Please quote exactly the opening lines of the data, from the first line to the one where "Task: Click the Marinade Finance logo icon" appears.

☆ ☆ ☆ ☆

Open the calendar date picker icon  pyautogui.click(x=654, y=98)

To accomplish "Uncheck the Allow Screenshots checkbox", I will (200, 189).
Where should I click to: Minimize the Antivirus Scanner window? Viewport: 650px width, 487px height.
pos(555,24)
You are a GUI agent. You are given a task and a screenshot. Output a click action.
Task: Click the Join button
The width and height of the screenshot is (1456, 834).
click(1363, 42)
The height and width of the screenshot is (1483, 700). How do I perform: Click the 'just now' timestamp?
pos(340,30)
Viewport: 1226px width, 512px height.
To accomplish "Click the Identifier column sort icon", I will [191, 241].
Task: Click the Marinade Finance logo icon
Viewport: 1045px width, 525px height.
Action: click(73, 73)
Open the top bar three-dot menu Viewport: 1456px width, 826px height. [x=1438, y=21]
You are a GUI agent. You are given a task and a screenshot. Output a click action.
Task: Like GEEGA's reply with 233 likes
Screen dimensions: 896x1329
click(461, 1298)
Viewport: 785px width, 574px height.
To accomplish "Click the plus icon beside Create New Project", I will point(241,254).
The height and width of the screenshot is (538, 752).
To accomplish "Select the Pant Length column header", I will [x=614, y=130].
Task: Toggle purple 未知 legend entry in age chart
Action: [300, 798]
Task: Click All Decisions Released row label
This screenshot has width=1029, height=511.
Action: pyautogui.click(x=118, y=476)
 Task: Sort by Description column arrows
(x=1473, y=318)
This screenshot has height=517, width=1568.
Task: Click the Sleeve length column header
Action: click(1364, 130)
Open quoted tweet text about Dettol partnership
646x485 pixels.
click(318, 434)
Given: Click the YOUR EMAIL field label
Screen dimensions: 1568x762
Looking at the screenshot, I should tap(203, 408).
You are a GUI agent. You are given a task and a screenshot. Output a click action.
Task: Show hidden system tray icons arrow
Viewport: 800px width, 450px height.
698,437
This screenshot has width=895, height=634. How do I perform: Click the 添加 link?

☆ ☆ ☆ ☆

- _Expected answer_:
Open the calendar date picker icon  pyautogui.click(x=654, y=98)

To accomplish "Uncheck the Allow Screenshots checkbox", I will (200, 189).
Where should I click to: Minimize the Antivirus Scanner window? Viewport: 650px width, 487px height.
pos(555,24)
You are a GUI agent. You are given a task and a screenshot. Output a click action.
Task: Click the Join button
The width and height of the screenshot is (1456, 834).
click(1363, 42)
The height and width of the screenshot is (1483, 700). How do I perform: Click the 'just now' timestamp?
pos(340,30)
Viewport: 1226px width, 512px height.
To accomplish "Click the Identifier column sort icon", I will [191, 241].
Task: Click the Marinade Finance logo icon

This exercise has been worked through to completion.